И почувствовал, что снова к глазам подступают слезы и в сердце занимается жгучая тоска и жажда воли. Он оглянулся. На крыльце рядом с Скачковым стоял десятник и говорил дребезжащим сонным голосом:
— Должно быть, Самошка гуляет со степными. Либо пашнями меняются…
Ефим прошел пожарный сарай, вошел в тень, которая густо падала от высокой кучи дров, и подошел к маленькому дощатому строеньицу. За углом сарая ему уже не видно было казаков, но он слышал их голоса.
Он глянул вперед. За узкой прогалиной между дровами и сараем темнели густые рощи садов.
«Кабы можно иметь сизы крылья», — подумал он словами песни, которая красиво плавала в воздухе, колыхалась и трепетала, рождаясь в одной стороне и умирая в другой.
А ведь несколько прыжков, и он будет там, в этой черной, таинственно-молчаливой гуще… А что дальше?.. Да не все ли равно — хуже не будет!.. Дальше — перебежать поляну и — лес… А там видно будет…
Сердце его забилось часто и громко. Мелкая, мгновенная дрожь волнения пронзила его… Две-три секунды раздумья, и… он хлопнул дверью дощатого строеньица и под стеной сарая пробрался к яру, цепляясь за ветки наваленных в кучу пеньков. С яру он быстро и мягко, по сваленным кучам навоза и золы, спустился вниз, перескочил через низкое старое прясло, которое досадливо крякнуло под ним, и утонул в черной тени старых груш.
Он бежал быстро и легко, как молодой; легко перескакивал через низкие плетни и огорожки, обрывая ногами плети ежевики и ползучих трав, выскакивая на поляны, засаженные арбузами и капустой, и опять погружаясь в тень, в которой мягкие пятна лунного света были похожи на разбросанные клочки бумаги.

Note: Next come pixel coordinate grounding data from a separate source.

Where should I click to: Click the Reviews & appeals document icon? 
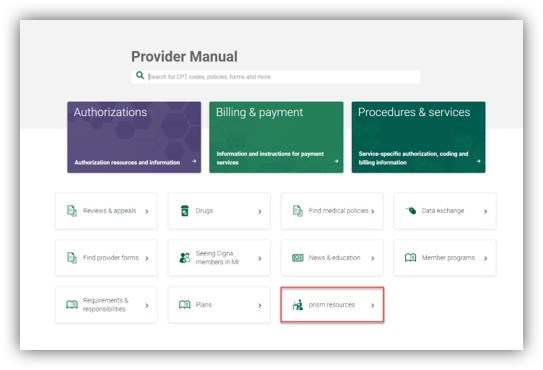tap(72, 211)
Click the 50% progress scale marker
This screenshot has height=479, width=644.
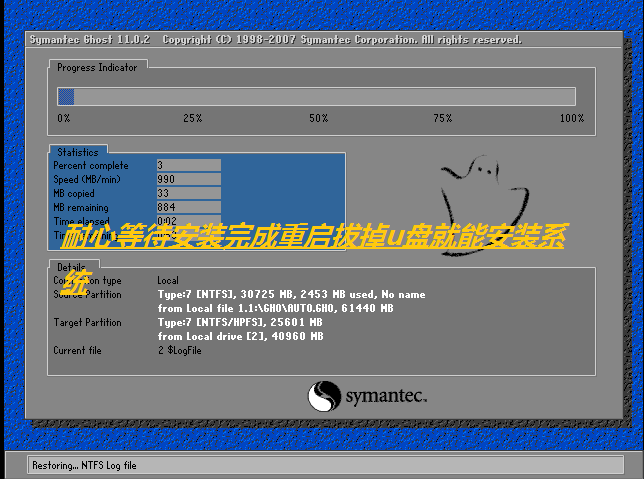(318, 118)
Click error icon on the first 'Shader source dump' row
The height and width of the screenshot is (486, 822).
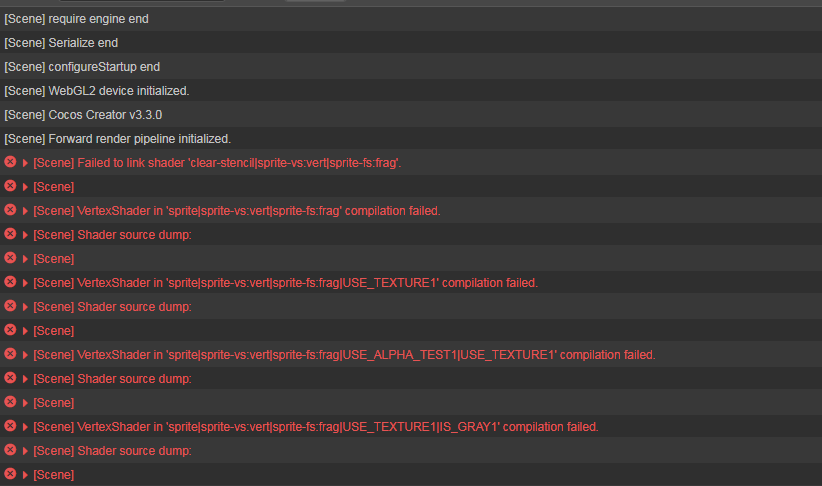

Он взял вправо от дороги и, добежавши по садам до первого озерка, на минуту приостановился, чтобы перевести дух. От станицы как будто доносились смутные голоса, а может быть, это только чудилось… И песня как будто все еще плавала в воздухе… Сердце Ефима стучало молотами, и в ушах стоял шипящий звон. Но он не боялся погони. Он знал, что пока казаки сходят к атаману сообщить о побеге арестанта, пока разбудят его, пока он оденется и придет в правление, — пройдет много времени и он будет далеко…

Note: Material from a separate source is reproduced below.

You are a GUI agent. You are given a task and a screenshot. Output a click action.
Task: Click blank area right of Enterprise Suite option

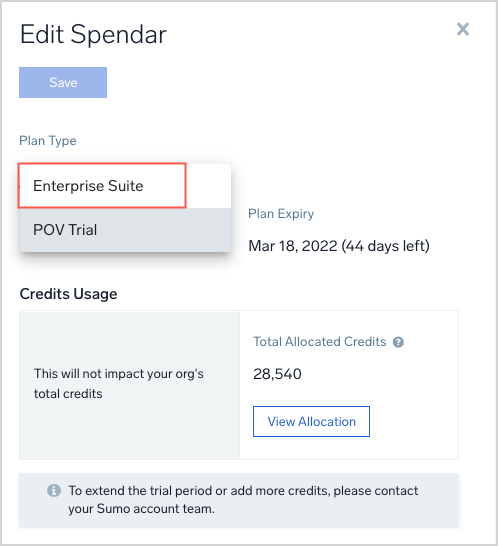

Он думал теперь, какое ему взять направление: в степь ли к своему хутору, или к Хопру. Потом он подсучил шаровары, перекрестился, засмеялся тихо и радостно, решив не думать о будущем, и перебрел мелкое озерцо. Он пошел опушкой леса, а вправо от него расстилалась степь, ровная, тихая, звеневшая монотонной трелью кузнечиков, залитая прозрачным серебристым туманом лунного света.
И ее простор ласково манил старого арестанта в свои объятия.